What good wheel places are in the GTA area that are worth going to... 

So far i tried: 

Simply Tire 
Extreme Wheel and Tire 
Wheels Direct 
other radom places...


----------



## rick89 (Dec 2, 2008)

i think since you want to buy a good set of rims like the rs4s from vmr you should just wait it out, it be well worth the wait after you get the 708s. They look really good and you dont want to rush and buy it cause you wanted it fast. just my opinion since you are not sure on what rim you wanted and the rs4 is the one you really wanted to begin with.


----------



## t_white (Jun 10, 2006)

ODY said:


> Not really looking to spend that much on OEM wheels, Plus they don't have a nice offset and i am all about stance..... But i really don't care what everyone has since i like the way my car look and i do it for me not others..


 under $1500 for a nice set of oem wheels with tires? my a8 wheels have an et 45 and they are 8.5 wide... perfect stance, im just waiting on tires and coils for my car.


----------



## ODY (Jun 26, 2008)

Can someone please photoshop these wheels on my car... :laugh: don't have access to photoshop at the moment...


----------



## HonDee-A3 (Feb 26, 2007)

VMR 710 (HRE rep really) = good, cos economical and looks good 
but... 
i still think BBS or Work wheels class level suits better for Audi, classic's always classic


----------



## xnox202 (May 18, 2009)

BBS CX-R/CK/CH/LMs.


----------



## krazyboi (May 19, 2004)




----------



## ODY (Jun 26, 2008)

^^^^ That looks HOT....Now its time to find these REPS...


----------



## ODY (Jun 26, 2008)

Just put my order through with Charles from VMR :thumbup::thumbup: They will be in stock end of Month and will ship out to me as soon as they come in....

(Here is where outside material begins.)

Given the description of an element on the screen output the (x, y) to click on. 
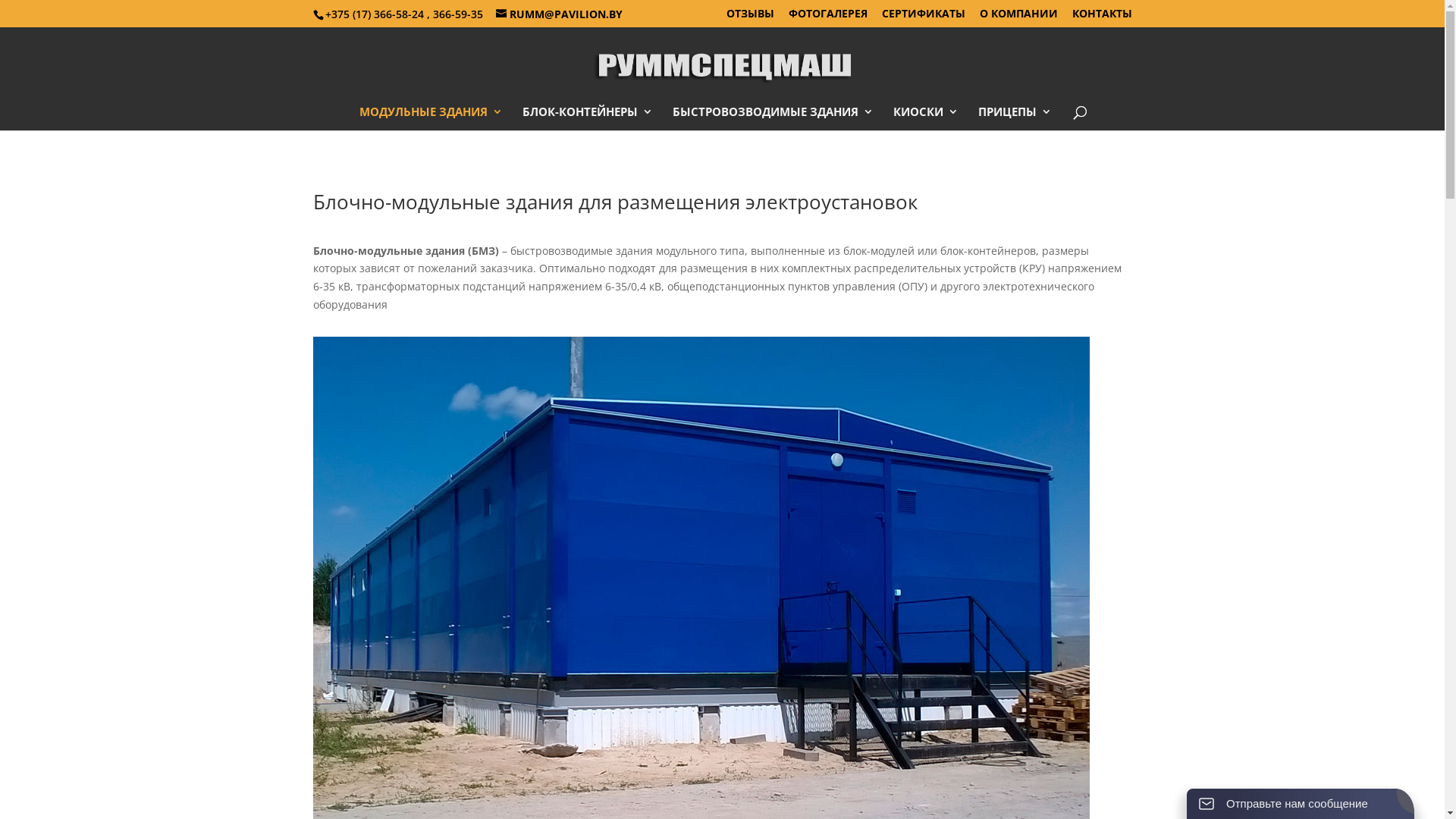
RUMM@PAVILION.BY Element type: text (558, 13)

Went with V708 Hyper Silver 18" w/ BridgeStone 790Sport


----------



## rick89 (Dec 2, 2008)

good choice.


----------



## Bezor (Jan 16, 2007)

ODY said:


> Just put my order through with Charles from VMR :thumbup::thumbup: They will be in stock end of Month and will ship out to me as soon as they come in....
> 
> Went with V708 Hyper Silver 18" w/ BridgeStone 790Sport


Nice. You'll love the set up. Great look.


----------



## ODY (Jun 26, 2008)

Not really changing the look, more like touching it up ... I originally wanted VMR's but i ended up with not the greatest reps, now i will be happy with these wheels for at least another summer or so beofre i change it up LOL


----------



## dkenn75 (May 22, 2008)

Gonna look sweet mang. You should still powedercoat them matte black though. 

You have one of my fave A3's anyways, ODY.


----------



## A3whiteghost (Jan 1, 2009)

I believe you can find those wheels at powerwheelspro.com
Don't know how good they are though!


----------



## ODY (Jun 26, 2008)

dkenn75 said:


> Gonna look sweet mang. You should still powedercoat them matte black though.
> 
> You have one of my fave A3's anyways, ODY.


Thanks Bro...


----------



## ivan6479 (Dec 2, 2009)

*Wheels*

So do you still have the VMW RS4 wheels? If so I would love to buy them off of you. Cheers :beer:


----------